9. sınıf ingilizce dersi. hoca sorar yabancı dil bölümü seçiçek olan varmı diye 2 kişi parmak kaldırır. daha sonra hoca sayıyı az bulduğu için başlar konuşmaya:
-çocuklar yabancı dil sandığınız kadar zor değil çalıştığınız zaman başarabilirsiniz. mesala benim ablamın oğlu vardı ingilizcesi hep 5' ti * tabi benim gibi bi teyzesi olunca.
sınıfta ayıp olmasın espri yaptı diye bir kaç kişi gülmeye başlar. sessizlik olunca hoca devam eder:
-tabi böle olunca 10. sınıfta benimde yardımlarım sayesinde yabancı dil seçti. ama nasıl olduysa 10. sınıfın ilk döneminde ingilizcesi 2 geldi.
ve arka sıralardan bir ses gelir:
-tabi senin gibi bi teyzesi olunca. ardından sınıf yarılır.
hocada hemen konuyu değiştirir
-sonra ben onla beraber çalıştım 2. dönem 5 getirdi vs. vs.
her zamankinden farklı bir nasihat fizik hocası x ten gelmektedir.
- cocuklar bundan sonra arkadaşlarınızla olan ilişkilerinize çok dikkat edin kanımca, telefon görüşmelerinize falan.. gözüm üstünüzde.
+ hocam sizdemi telekulağa karıştınız.
(sınıfta bayram havası)
orta birinci sınıf, dersimiz kimya. 15 tatile girilecek haftadır ve hocalar ders işlememektedir.
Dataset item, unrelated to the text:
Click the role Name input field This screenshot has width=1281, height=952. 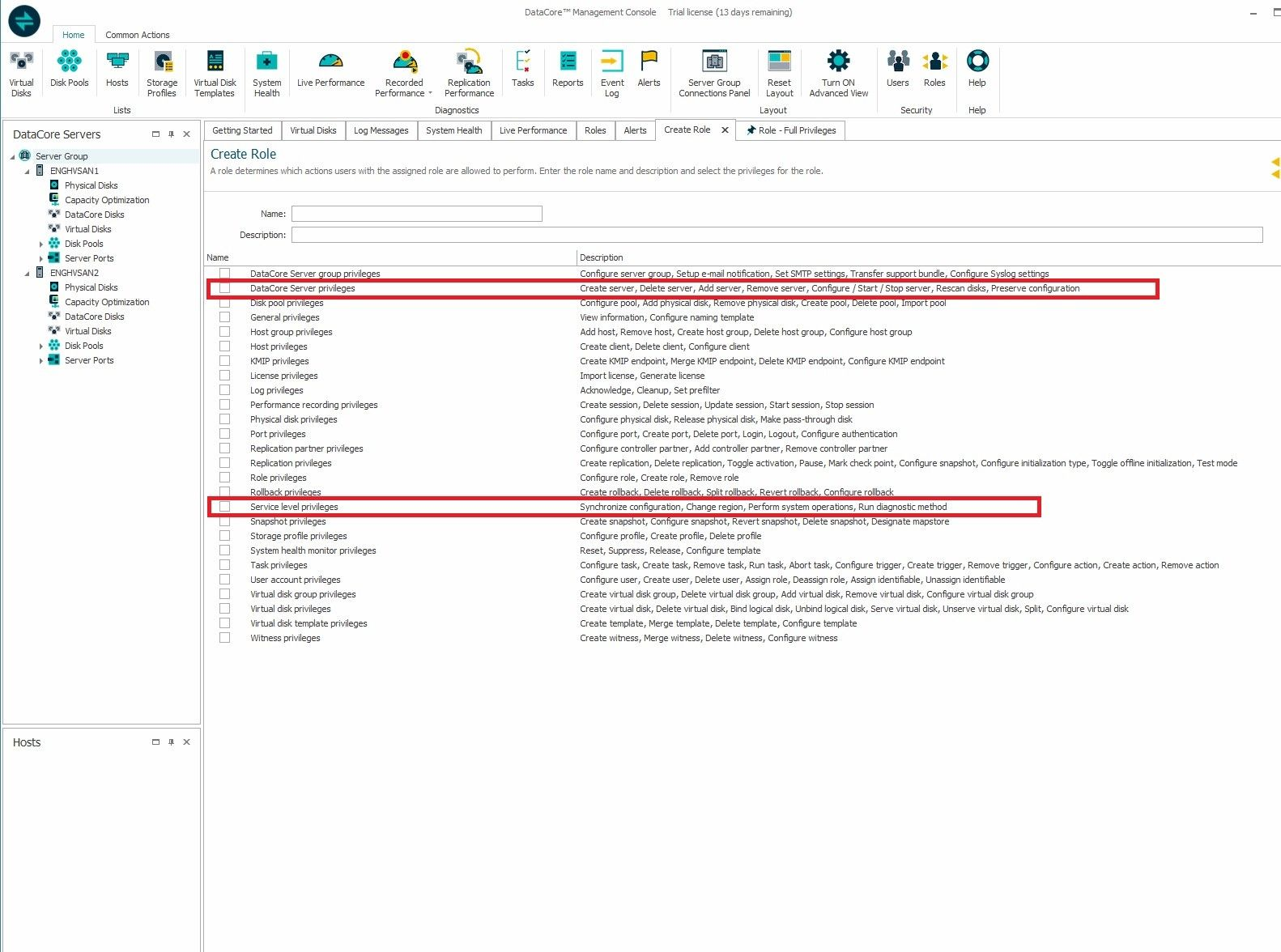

yarı bilim adamı olan vekil öğretmen derstedir. yıl boyunca sınıftaki sükuneti sağlayaman hocamız şirinlik olsun diye fıkra filan anlattıracaktır. fıkra anlatmak isteyen var mı diye sorar.. herkes kendi dalgasındadır ve hocaya cevap gelmiz. tekrar sorar cevap yok..bir daha sorunca dayanamaz bizim çip alaattin ve ben der.. kalk tahtada anlat oğlum der ve çip alaattin fıkraya başlar:
bir adam varmış.
ata binince ölüyormuş.
ata binmiş.
ölmüş...
komik olmayan bir fıkraya bu kadar güldüğümüzü hiç hatırlamam..hoca ise ağzını açıp da bişey diyememiştir. saoğalasın alaattin..
sert yüzbaşı milli güvenlikçimiz anılarını anlatırken birden bir şeye sınıf güler. ön sıralarda oturan adıyamanlı bir arkadaşa sorar yüzbaşı.***
-ne gülüyorsun oğlum deli misin?
-evet hocam, biraz.
-deliysen bir doktora görün istersen.
-zaten gidiyorum hocam.
-hönk.**
öğrenci: neden kendi branşınızı seçmediniz?
öğretmen: ben ingilizceyi daha uygun gördüm kendime; ama sosyoloji mezunuyum.
öğrenci: ama nasıl oluyor o?
öğretmen: boğaziçi mezunlarının öyle bir hakkı oluyor.
öğrenci: gerçekten mi? ama yine de kendi branşınız değil sizin ingilizce. bir de yenisiniz. ****
millet öğle arası koşuşturmuştur. kimisi voleybol, kimisi futbol, kimisi basketbol oynamıştır. yaz günüdür de üstelik. biyoloji hocası sınıfa girer.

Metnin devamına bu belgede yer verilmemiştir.